Passage shown:
--------------------------------------------------

Come to think of it, I feel kind of like Jack today—poking my head through the clouds at the top of the beanstalk and seeing a scary new world. In this land lives a giant who smells our blood and wants to grind our bones to make his bread. We haven’t laid eyes on him just yet, but we’re toast if we’re foolish enough not to go back home while we have a chance. That giant makes all the rules. We must hope we can wait him out.
The irony of this being the third Sunday of Lent isn’t lost on me. Every hour, if not every few minutes, we’re being reminded of our mortality in the face of the coronavirus threat. And whether we choose to or not, we’re giving up more things this Lent than anyone might have imagined—anything that involves a social gathering. I’m sure I don’t need to run down the list of cancellations. Even a hundred years in the future, the reader who stumbles across this essay on whatever technology replaces the Internet will know what I’m talking about now. That’s how significant this event is. We are writing the world history texts that our descendants will read or hear, and then either learn from or ignore, as is always the case.

--------------------------------------------------

Given entries:
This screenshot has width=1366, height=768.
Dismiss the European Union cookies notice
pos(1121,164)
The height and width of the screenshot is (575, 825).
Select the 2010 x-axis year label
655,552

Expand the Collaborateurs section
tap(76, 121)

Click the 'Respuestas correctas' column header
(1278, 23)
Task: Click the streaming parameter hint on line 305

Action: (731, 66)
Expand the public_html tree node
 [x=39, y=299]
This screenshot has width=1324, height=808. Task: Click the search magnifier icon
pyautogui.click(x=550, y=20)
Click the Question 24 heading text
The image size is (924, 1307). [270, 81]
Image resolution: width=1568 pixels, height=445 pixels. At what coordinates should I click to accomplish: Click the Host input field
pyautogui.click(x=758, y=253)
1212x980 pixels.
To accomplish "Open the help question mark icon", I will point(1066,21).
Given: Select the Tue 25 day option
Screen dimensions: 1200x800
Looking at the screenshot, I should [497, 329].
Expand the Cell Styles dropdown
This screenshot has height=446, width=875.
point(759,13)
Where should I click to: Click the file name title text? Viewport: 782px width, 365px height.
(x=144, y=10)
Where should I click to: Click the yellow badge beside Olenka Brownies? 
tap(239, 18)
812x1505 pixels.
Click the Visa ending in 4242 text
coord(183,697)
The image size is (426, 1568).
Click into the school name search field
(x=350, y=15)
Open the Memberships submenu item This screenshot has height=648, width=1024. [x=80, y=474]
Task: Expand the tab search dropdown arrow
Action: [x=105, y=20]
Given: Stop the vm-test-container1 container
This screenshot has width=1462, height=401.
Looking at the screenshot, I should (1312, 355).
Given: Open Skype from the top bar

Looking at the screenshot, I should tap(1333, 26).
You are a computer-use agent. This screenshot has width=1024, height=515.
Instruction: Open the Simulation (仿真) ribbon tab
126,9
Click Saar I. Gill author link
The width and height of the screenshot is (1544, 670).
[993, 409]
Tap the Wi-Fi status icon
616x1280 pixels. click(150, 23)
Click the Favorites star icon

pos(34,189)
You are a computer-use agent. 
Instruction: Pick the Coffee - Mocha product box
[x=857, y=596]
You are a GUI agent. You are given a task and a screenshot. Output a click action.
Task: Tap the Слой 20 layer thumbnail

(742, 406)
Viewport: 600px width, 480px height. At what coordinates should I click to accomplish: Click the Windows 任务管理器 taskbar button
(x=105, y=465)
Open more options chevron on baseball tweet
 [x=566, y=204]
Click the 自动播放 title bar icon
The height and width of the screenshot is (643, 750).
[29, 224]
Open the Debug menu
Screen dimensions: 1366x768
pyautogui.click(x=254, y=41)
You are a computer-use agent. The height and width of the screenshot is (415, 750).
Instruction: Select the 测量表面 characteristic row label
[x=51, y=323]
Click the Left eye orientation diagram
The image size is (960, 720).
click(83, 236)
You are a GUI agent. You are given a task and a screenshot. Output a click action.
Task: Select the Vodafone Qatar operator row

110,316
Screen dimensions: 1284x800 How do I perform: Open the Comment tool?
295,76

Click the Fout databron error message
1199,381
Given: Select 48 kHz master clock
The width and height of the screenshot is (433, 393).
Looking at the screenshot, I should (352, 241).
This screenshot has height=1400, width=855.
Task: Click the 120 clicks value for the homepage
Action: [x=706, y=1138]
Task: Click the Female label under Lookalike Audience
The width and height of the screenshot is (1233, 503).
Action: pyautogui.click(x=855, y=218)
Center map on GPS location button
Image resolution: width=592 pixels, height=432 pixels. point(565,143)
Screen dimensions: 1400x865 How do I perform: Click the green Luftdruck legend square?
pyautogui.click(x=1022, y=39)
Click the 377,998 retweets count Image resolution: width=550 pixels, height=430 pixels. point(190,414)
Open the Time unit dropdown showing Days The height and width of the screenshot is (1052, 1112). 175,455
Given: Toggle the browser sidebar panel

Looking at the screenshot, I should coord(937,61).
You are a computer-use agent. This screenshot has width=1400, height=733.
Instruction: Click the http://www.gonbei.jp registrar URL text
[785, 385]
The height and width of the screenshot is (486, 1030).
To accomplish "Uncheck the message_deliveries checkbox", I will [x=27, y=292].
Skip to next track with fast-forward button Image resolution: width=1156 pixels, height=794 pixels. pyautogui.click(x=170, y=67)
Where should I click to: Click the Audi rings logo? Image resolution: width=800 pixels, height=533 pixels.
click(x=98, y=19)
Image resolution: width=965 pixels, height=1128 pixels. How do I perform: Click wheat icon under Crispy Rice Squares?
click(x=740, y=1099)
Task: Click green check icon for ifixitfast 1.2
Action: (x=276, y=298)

--------------------------------------------------

Task instructions:
A) Answer these questions about the coronavirus essay:
(i) Which character does the writer feel like today?
(ii) What does the giant want to do with our bones?
(iii) Which Sunday of Lent is it?
B) Could you write the next part of the coronavirus essay, picking up after its last sentence?
The records are separate material and have nothing to do with the coronavirus essay.

Answers per task:
A)
(i) Jack
(ii) Grind them to make his bread
(iii) The third Sunday of Lent

B)
A couple of weeks ago, I joked that Timberley and I had given up church attendance for Lent due to a worship schedule change that we couldn’t abide. Well, I don’t mind confessing that today we broke our Lenten sacrifice by attending church from home on Facebook Live at our old time and by hearing our first full sermon this calendar year. There was no music at all. No special lighting, unless the candles on the altar and the illuminated cross on the wall behind it count. No fog machine. It was just our minister reading two scripture passages, preaching to us, “meddling” a bit, as he puts it, praying for us and with us for 50 minutes. Just a guy talking to us. We’re proud of him—even though the Baptists who don’t believe in social distancing still beat us to the restaurant at noon. Nah, we stayed home for lunch and ate hot dogs with homemade slaw.
Whenever our preacher says something three times, it’s really important—that’s something else he does quite often. This morning, when he recited The Lord’s Prayer with us, he repeated the “deliver us from evil” line two more times before closing the online service. Deliver us from evil. In the moment, I took that as a reference to anything bad related to the pandemic, but it occurred to me later as I mulled those words over again that the coronavirus itself isn’t the evil that we should fear most. In fact, it isn’t even evil at all; it’s nature. The real evil is what we men will do to each other or won’t do for one another when the giant in our scary new world finally corners us.
Tonight on CBS’s 60 Minutes news magazine, New York Gov. Andrew Cuomo talked about the handful of nurses who, despite the risks to themselves, are caring for coronavirus victims in New Rochelle, N.Y., which is now one of the worst-hit areas of our country. “God bless them,” said the governor. “God bless them. God bless them. I marvel at their courage and dedication.” They will be the heroes in the history books that future students read.
I still don’t know beans about a lot of things. But in a world that’s quickly changing, I do know we need wise, courageous and dedicated people to show us—and tell us—what’s really, really, really important. And we need to listen.